Les Forces armées de la République démocratique du Congo (FARDC) ont présenté, ce samedi à Kinshasa, sept militaires présumés rwandais, ainsi que huit civils originaires de pays de la sous-région, qui auraient été interpellés lors des opérations militaires menées dans les provinces du Nord-Kivu et du Sud-Kivu, en proie aux violences liées au conflit impliquant le mouvement armé M23.
Selon les autorités militaires congolaises, parmi les militaires présumés appréhendés figureraient un major et un capitaine, présentés comme appartenant à l’armée rwandaise. Les huit civils arrêtés seraient, pour leur part, soupçonnés d’apporter un appui logistique à des groupes armés actifs dans la région.
S’exprimant lors de la présentation à la presse, le lieutenant-colonel Mak Hazukay, commandant adjoint de la section de communication des FARDC (SCIFA), a affirmé que « l’armée rwandaise maintiendrait encore aujourd’hui des troupes sur le territoire congolais », une accusation régulièrement portée par Kinshasa mais contestée par Kigali.

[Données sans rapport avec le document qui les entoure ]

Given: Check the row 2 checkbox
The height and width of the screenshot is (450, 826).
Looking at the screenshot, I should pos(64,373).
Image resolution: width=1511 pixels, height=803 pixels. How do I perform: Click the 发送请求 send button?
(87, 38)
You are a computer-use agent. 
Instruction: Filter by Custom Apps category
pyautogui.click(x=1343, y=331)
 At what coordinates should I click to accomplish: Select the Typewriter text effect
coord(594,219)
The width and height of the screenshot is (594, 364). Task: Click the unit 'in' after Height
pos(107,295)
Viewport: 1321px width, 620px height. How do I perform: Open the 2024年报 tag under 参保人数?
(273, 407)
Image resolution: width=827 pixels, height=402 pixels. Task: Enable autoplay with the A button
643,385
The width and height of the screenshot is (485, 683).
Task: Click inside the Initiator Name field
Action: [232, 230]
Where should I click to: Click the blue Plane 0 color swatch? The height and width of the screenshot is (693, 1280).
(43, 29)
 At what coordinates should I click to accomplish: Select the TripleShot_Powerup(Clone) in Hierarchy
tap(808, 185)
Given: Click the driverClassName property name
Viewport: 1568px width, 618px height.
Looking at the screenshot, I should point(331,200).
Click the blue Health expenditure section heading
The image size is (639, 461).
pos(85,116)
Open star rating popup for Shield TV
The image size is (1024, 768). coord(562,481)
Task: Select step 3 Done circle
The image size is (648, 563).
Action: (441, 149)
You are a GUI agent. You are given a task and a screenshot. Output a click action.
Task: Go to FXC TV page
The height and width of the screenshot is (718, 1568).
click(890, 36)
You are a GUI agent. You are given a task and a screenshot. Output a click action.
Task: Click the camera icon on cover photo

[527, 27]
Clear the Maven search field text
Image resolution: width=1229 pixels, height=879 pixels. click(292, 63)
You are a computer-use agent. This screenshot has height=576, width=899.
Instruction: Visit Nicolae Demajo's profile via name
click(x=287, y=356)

Ces interpellations présumées interviendraient dans un contexte de tensions diplomatiques persistantes entre la République démocratique du Congo et le Rwanda, alors que la situation sécuritaire demeure volatile dans l’Est du pays.
Sur le terrain, les affrontements se poursuivraient, entraînant de nouveaux déplacements de populations civiles et aggravant une crise humanitaire déjà qualifiée de préoccupante par les organisations humanitaires.